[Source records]
☆ ☆ ☆ ☆ ☆

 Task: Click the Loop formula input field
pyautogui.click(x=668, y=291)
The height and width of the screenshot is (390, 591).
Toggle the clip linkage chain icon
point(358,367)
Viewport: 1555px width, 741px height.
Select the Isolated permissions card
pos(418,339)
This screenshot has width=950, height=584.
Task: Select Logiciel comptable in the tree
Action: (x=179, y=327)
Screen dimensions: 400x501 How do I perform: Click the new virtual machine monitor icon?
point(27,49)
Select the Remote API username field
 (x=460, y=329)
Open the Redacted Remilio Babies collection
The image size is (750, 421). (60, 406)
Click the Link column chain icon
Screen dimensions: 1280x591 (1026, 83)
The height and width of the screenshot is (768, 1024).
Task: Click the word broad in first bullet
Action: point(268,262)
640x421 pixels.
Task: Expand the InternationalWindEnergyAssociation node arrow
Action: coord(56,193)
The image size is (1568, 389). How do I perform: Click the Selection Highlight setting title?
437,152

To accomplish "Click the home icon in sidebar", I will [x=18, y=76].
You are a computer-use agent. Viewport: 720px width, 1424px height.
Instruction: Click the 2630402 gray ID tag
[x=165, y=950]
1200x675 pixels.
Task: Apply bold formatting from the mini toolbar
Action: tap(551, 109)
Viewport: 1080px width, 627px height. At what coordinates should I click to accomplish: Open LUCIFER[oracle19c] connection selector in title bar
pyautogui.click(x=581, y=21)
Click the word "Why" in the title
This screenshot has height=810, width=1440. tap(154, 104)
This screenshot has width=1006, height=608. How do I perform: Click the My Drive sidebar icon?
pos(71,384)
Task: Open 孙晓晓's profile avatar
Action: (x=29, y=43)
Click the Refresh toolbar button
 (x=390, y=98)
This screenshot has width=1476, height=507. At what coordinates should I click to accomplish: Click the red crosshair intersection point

☆ ☆ ☆ ☆ ☆

• _PROBLEM DESCRIPTION_: Start at the line with "in the title". Give that line and every line after it again, word for word, through the last line above.

• _WRITTEN SOLUTION_:
Click the word "Why" in the title
This screenshot has height=810, width=1440. tap(154, 104)
This screenshot has width=1006, height=608. How do I perform: Click the My Drive sidebar icon?
pos(71,384)
Task: Open 孙晓晓's profile avatar
Action: (x=29, y=43)
Click the Refresh toolbar button
 (x=390, y=98)
This screenshot has width=1476, height=507. At what coordinates should I click to accomplish: Click the red crosshair intersection point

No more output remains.